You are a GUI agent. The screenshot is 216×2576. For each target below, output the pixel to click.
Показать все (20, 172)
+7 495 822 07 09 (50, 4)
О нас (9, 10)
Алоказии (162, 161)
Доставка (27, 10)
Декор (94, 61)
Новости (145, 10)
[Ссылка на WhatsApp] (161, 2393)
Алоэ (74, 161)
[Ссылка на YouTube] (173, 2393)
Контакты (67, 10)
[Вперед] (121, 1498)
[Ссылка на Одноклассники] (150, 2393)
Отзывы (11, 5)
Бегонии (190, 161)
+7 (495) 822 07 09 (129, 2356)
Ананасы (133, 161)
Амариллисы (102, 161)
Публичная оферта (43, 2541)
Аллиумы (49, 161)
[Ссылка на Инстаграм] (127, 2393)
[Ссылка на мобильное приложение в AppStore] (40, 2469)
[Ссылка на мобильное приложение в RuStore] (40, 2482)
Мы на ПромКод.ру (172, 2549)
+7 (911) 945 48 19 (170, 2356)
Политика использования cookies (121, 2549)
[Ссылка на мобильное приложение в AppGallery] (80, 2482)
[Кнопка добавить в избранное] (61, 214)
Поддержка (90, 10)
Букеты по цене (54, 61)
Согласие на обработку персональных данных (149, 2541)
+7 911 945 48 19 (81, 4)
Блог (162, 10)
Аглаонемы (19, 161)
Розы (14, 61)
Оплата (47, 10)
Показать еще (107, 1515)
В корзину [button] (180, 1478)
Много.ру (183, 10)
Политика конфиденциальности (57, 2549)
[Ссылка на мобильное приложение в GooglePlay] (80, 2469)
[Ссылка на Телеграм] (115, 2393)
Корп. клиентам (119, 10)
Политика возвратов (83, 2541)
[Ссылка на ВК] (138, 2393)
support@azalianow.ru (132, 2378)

=====

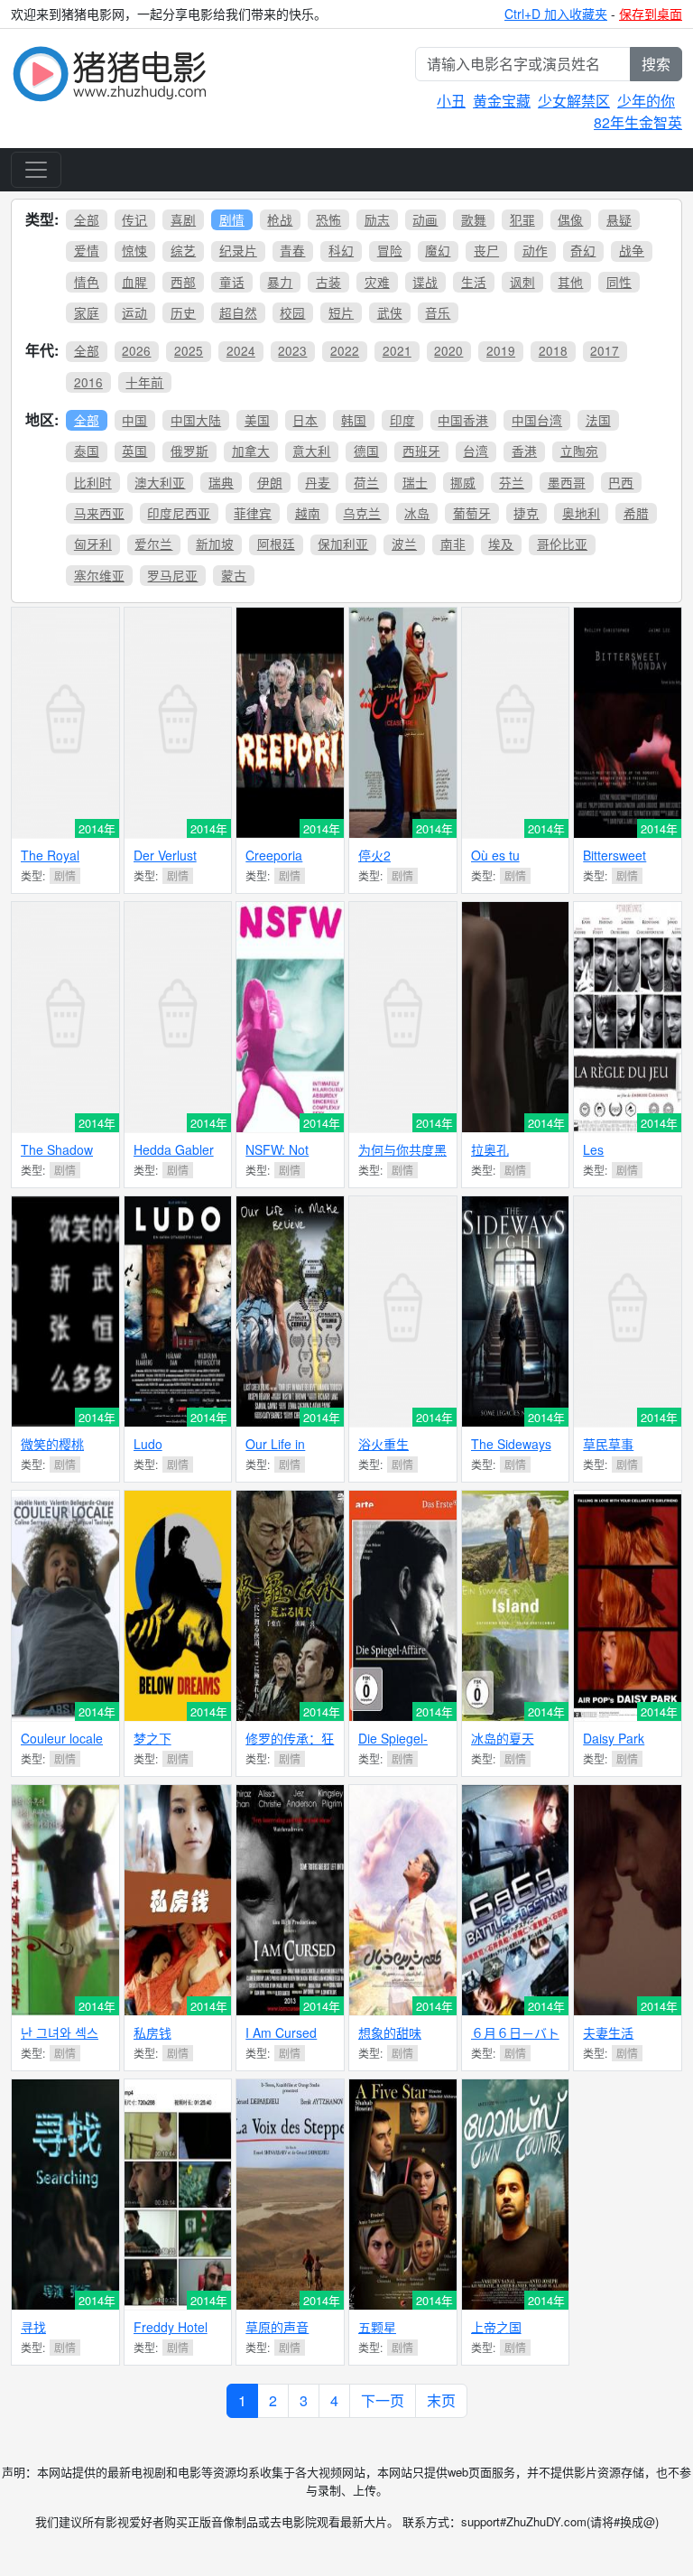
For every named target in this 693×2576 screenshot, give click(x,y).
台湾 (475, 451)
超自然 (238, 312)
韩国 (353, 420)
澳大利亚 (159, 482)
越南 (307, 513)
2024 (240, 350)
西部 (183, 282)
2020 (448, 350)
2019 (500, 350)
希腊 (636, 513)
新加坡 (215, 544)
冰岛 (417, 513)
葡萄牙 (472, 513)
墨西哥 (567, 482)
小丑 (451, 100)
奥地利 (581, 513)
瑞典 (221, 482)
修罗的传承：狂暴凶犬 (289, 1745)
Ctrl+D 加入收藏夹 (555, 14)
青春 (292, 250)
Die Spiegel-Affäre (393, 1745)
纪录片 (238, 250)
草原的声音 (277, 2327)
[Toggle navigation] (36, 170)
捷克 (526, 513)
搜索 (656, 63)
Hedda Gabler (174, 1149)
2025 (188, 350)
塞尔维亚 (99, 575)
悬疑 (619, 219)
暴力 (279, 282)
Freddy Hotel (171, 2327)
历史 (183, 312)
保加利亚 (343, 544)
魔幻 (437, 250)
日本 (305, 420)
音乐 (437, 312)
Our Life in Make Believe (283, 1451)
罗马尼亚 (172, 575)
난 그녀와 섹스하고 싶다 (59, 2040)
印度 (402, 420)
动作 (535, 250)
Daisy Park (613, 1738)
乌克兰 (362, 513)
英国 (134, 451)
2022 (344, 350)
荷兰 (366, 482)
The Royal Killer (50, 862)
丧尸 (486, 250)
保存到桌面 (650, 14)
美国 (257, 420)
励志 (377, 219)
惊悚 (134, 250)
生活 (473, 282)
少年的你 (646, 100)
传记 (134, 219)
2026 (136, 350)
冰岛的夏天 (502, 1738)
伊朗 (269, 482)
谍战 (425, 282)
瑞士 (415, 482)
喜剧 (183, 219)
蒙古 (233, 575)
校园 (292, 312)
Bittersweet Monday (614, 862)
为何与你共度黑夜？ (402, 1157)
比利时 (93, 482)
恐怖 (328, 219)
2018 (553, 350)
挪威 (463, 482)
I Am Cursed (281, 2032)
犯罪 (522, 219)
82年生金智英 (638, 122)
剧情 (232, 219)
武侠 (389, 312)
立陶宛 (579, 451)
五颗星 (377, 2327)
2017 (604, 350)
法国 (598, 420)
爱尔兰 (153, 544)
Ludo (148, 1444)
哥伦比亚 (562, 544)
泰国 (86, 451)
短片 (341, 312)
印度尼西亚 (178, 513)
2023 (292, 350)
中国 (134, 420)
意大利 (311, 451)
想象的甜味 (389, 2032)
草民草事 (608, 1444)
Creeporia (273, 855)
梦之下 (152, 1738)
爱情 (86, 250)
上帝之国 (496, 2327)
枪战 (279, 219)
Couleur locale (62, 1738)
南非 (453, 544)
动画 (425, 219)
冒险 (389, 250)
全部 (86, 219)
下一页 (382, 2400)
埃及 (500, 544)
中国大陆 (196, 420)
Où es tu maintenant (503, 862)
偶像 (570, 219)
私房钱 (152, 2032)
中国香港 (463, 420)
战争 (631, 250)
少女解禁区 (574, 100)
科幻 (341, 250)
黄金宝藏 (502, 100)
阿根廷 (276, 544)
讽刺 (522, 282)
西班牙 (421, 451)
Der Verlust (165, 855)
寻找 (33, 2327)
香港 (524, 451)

=====

## What the task asks
The expected answer is an exact copy of the lines above, beginning at the line with "中国大陆 (196, 420)" and ending at the line with "香港 (524, 451)", with both ends in.

## Response area
中国大陆 (196, 420)
Où es tu maintenant (503, 862)
偶像 (570, 219)
私房钱 (152, 2032)
中国香港 (463, 420)
战争 (631, 250)
少女解禁区 (574, 100)
科幻 (341, 250)
黄金宝藏 (502, 100)
阿根廷 (276, 544)
讽刺 (522, 282)
西班牙 (421, 451)
Der Verlust (165, 855)
寻找 (33, 2327)
香港 (524, 451)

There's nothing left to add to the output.